(INPUT RECORDS)
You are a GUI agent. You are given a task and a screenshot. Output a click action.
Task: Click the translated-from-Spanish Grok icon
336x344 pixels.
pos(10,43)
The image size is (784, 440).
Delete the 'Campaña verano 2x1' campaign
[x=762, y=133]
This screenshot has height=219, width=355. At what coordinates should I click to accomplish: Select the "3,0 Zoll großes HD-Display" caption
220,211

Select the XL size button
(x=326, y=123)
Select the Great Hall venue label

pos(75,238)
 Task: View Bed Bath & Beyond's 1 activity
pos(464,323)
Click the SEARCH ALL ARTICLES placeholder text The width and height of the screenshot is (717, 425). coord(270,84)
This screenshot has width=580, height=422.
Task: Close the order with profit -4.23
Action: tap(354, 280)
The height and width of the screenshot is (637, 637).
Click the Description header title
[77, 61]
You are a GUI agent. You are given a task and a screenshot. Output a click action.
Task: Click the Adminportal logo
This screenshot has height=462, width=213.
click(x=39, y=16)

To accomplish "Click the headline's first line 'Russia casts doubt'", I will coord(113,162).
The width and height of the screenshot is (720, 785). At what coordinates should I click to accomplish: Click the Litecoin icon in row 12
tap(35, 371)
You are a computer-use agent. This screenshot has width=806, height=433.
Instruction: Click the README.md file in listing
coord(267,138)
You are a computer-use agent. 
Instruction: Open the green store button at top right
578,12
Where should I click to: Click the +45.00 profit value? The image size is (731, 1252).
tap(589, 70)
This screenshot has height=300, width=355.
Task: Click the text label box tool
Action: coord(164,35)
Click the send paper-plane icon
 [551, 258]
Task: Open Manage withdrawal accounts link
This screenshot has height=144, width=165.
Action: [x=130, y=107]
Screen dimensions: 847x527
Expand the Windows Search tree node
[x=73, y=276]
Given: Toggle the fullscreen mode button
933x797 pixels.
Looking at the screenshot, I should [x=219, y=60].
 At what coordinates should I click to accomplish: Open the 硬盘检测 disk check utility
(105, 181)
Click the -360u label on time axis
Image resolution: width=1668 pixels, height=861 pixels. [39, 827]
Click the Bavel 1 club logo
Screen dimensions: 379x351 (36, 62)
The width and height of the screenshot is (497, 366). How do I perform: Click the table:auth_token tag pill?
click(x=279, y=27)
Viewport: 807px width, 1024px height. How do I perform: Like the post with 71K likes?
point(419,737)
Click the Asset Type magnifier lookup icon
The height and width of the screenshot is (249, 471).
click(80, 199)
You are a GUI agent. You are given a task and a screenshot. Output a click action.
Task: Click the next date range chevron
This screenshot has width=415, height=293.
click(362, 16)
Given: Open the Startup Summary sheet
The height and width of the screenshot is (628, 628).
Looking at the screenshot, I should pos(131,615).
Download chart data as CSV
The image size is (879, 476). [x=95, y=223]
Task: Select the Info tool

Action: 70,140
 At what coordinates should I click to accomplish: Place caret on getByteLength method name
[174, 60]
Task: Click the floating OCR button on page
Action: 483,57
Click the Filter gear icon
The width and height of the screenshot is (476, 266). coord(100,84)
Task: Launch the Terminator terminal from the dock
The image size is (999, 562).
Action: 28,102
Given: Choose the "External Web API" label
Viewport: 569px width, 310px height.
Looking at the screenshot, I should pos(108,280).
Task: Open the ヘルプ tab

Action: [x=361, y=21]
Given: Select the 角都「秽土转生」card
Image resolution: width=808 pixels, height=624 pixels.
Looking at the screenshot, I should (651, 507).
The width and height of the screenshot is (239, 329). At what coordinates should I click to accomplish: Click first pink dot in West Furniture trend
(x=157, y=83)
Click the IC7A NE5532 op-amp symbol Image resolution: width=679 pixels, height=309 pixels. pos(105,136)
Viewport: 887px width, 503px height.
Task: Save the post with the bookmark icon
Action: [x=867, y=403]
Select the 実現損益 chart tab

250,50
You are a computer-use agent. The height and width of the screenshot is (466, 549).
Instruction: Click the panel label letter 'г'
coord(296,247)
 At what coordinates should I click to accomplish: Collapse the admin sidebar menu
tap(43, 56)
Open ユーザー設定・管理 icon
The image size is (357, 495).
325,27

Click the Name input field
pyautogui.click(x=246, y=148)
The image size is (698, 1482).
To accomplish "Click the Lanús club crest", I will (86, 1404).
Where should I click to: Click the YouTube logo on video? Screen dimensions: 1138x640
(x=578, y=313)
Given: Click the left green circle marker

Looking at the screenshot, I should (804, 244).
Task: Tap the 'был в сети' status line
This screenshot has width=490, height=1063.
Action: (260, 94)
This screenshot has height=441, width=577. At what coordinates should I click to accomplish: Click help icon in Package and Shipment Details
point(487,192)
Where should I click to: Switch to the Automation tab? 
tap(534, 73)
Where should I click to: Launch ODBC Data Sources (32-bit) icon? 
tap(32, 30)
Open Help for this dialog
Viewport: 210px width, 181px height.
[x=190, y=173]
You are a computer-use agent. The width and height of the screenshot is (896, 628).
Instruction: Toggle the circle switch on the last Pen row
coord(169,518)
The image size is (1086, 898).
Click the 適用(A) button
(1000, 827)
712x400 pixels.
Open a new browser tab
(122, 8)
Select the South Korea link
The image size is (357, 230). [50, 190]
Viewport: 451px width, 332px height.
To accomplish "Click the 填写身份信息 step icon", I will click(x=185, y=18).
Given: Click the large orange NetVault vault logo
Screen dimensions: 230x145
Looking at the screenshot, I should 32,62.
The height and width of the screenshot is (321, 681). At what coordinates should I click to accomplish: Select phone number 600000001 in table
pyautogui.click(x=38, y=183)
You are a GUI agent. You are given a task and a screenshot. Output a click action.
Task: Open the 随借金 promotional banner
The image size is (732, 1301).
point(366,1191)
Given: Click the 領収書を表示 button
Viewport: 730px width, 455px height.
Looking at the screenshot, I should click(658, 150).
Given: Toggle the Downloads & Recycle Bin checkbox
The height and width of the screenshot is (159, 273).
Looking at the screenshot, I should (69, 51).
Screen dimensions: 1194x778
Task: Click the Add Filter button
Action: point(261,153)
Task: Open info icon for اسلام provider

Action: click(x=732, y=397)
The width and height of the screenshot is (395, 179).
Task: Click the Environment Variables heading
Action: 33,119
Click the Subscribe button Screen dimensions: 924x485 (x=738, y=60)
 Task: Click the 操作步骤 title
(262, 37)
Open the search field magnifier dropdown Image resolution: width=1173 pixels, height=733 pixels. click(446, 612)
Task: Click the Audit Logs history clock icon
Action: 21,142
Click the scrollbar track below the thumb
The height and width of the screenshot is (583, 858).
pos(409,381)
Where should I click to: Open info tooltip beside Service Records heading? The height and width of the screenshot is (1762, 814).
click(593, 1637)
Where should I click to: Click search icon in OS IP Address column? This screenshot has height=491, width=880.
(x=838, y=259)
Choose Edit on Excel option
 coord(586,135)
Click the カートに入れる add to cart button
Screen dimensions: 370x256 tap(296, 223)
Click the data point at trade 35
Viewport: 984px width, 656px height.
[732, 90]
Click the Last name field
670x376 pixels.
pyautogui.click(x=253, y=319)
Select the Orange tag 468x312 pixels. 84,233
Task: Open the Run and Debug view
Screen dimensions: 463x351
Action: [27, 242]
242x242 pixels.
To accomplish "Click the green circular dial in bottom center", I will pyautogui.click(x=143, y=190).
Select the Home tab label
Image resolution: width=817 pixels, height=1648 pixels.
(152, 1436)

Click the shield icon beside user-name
(End INPUT RECORDS)
[THE PROBLEM] Set down every entry exactly as it appears.

[OUTPUT FOR THIS EXERCISE]
You are a GUI agent. You are given a task and a screenshot. Output a click action.
Task: Click the translated-from-Spanish Grok icon
336x344 pixels.
pos(10,43)
The image size is (784, 440).
Delete the 'Campaña verano 2x1' campaign
[x=762, y=133]
This screenshot has height=219, width=355. At what coordinates should I click to accomplish: Select the "3,0 Zoll großes HD-Display" caption
220,211

Select the XL size button
(x=326, y=123)
Select the Great Hall venue label

pos(75,238)
 Task: View Bed Bath & Beyond's 1 activity
pos(464,323)
Click the SEARCH ALL ARTICLES placeholder text The width and height of the screenshot is (717, 425). coord(270,84)
This screenshot has width=580, height=422.
Task: Close the order with profit -4.23
Action: tap(354, 280)
The height and width of the screenshot is (637, 637).
Click the Description header title
[77, 61]
You are a GUI agent. You are given a task and a screenshot. Output a click action.
Task: Click the Adminportal logo
This screenshot has height=462, width=213.
click(x=39, y=16)

To accomplish "Click the headline's first line 'Russia casts doubt'", I will coord(113,162).
The width and height of the screenshot is (720, 785). At what coordinates should I click to accomplish: Click the Litecoin icon in row 12
tap(35, 371)
You are a computer-use agent. This screenshot has width=806, height=433.
Instruction: Click the README.md file in listing
coord(267,138)
You are a computer-use agent. 
Instruction: Open the green store button at top right
578,12
Where should I click to: Click the +45.00 profit value? The image size is (731, 1252).
tap(589, 70)
This screenshot has height=300, width=355.
Task: Click the text label box tool
Action: coord(164,35)
Click the send paper-plane icon
 [551, 258]
Task: Open Manage withdrawal accounts link
This screenshot has height=144, width=165.
Action: [x=130, y=107]
Screen dimensions: 847x527
Expand the Windows Search tree node
[x=73, y=276]
Given: Toggle the fullscreen mode button
933x797 pixels.
Looking at the screenshot, I should [x=219, y=60].
 At what coordinates should I click to accomplish: Open the 硬盘检测 disk check utility
(105, 181)
Click the -360u label on time axis
Image resolution: width=1668 pixels, height=861 pixels. [39, 827]
Click the Bavel 1 club logo
Screen dimensions: 379x351 (36, 62)
The width and height of the screenshot is (497, 366). How do I perform: Click the table:auth_token tag pill?
click(x=279, y=27)
Viewport: 807px width, 1024px height. How do I perform: Like the post with 71K likes?
point(419,737)
Click the Asset Type magnifier lookup icon
The height and width of the screenshot is (249, 471).
click(80, 199)
You are a GUI agent. You are given a task and a screenshot. Output a click action.
Task: Click the next date range chevron
This screenshot has width=415, height=293.
click(362, 16)
Given: Open the Startup Summary sheet
The height and width of the screenshot is (628, 628).
Looking at the screenshot, I should pos(131,615).
Download chart data as CSV
The image size is (879, 476). [x=95, y=223]
Task: Select the Info tool

Action: 70,140
 At what coordinates should I click to accomplish: Place caret on getByteLength method name
[174, 60]
Task: Click the floating OCR button on page
Action: 483,57
Click the Filter gear icon
The width and height of the screenshot is (476, 266). coord(100,84)
Task: Launch the Terminator terminal from the dock
The image size is (999, 562).
Action: 28,102
Given: Choose the "External Web API" label
Viewport: 569px width, 310px height.
Looking at the screenshot, I should pos(108,280).
Task: Open the ヘルプ tab

Action: [x=361, y=21]
Given: Select the 角都「秽土转生」card
Image resolution: width=808 pixels, height=624 pixels.
Looking at the screenshot, I should (651, 507).
The width and height of the screenshot is (239, 329). At what coordinates should I click to accomplish: Click first pink dot in West Furniture trend
(x=157, y=83)
Click the IC7A NE5532 op-amp symbol Image resolution: width=679 pixels, height=309 pixels. pos(105,136)
Viewport: 887px width, 503px height.
Task: Save the post with the bookmark icon
Action: [x=867, y=403]
Select the 実現損益 chart tab

250,50
You are a computer-use agent. The height and width of the screenshot is (466, 549).
Instruction: Click the panel label letter 'г'
coord(296,247)
 At what coordinates should I click to accomplish: Collapse the admin sidebar menu
tap(43, 56)
Open ユーザー設定・管理 icon
The image size is (357, 495).
325,27

Click the Name input field
pyautogui.click(x=246, y=148)
The image size is (698, 1482).
To accomplish "Click the Lanús club crest", I will (86, 1404).
Where should I click to: Click the YouTube logo on video? Screen dimensions: 1138x640
(x=578, y=313)
Given: Click the left green circle marker

Looking at the screenshot, I should (804, 244).
Task: Tap the 'был в сети' status line
This screenshot has width=490, height=1063.
Action: (260, 94)
This screenshot has height=441, width=577. At what coordinates should I click to accomplish: Click help icon in Package and Shipment Details
point(487,192)
Where should I click to: Switch to the Automation tab? 
tap(534, 73)
Where should I click to: Launch ODBC Data Sources (32-bit) icon? 
tap(32, 30)
Open Help for this dialog
Viewport: 210px width, 181px height.
[x=190, y=173]
You are a computer-use agent. The width and height of the screenshot is (896, 628).
Instruction: Toggle the circle switch on the last Pen row
coord(169,518)
The image size is (1086, 898).
Click the 適用(A) button
(1000, 827)
712x400 pixels.
Open a new browser tab
(122, 8)
Select the South Korea link
The image size is (357, 230). [50, 190]
Viewport: 451px width, 332px height.
To accomplish "Click the 填写身份信息 step icon", I will click(x=185, y=18).
Given: Click the large orange NetVault vault logo
Screen dimensions: 230x145
Looking at the screenshot, I should 32,62.
The height and width of the screenshot is (321, 681). At what coordinates should I click to accomplish: Select phone number 600000001 in table
pyautogui.click(x=38, y=183)
You are a GUI agent. You are given a task and a screenshot. Output a click action.
Task: Open the 随借金 promotional banner
The image size is (732, 1301).
point(366,1191)
Given: Click the 領収書を表示 button
Viewport: 730px width, 455px height.
Looking at the screenshot, I should click(658, 150).
Given: Toggle the Downloads & Recycle Bin checkbox
The height and width of the screenshot is (159, 273).
Looking at the screenshot, I should (69, 51).
Screen dimensions: 1194x778
Task: Click the Add Filter button
Action: point(261,153)
Task: Open info icon for اسلام provider

Action: click(x=732, y=397)
The width and height of the screenshot is (395, 179).
Task: Click the Environment Variables heading
Action: 33,119
Click the Subscribe button Screen dimensions: 924x485 (x=738, y=60)
 Task: Click the 操作步骤 title
(262, 37)
Open the search field magnifier dropdown Image resolution: width=1173 pixels, height=733 pixels. click(446, 612)
Task: Click the Audit Logs history clock icon
Action: 21,142
Click the scrollbar track below the thumb
The height and width of the screenshot is (583, 858).
pos(409,381)
Where should I click to: Open info tooltip beside Service Records heading? The height and width of the screenshot is (1762, 814).
click(593, 1637)
Where should I click to: Click search icon in OS IP Address column? This screenshot has height=491, width=880.
(x=838, y=259)
Choose Edit on Excel option
 coord(586,135)
Click the カートに入れる add to cart button
Screen dimensions: 370x256 tap(296, 223)
Click the data point at trade 35
Viewport: 984px width, 656px height.
[732, 90]
Click the Last name field
670x376 pixels.
pyautogui.click(x=253, y=319)
Select the Orange tag 468x312 pixels. 84,233
Task: Open the Run and Debug view
Screen dimensions: 463x351
Action: [27, 242]
242x242 pixels.
To accomplish "Click the green circular dial in bottom center", I will pyautogui.click(x=143, y=190).
Select the Home tab label
Image resolution: width=817 pixels, height=1648 pixels.
(152, 1436)

Click the shield icon beside user-name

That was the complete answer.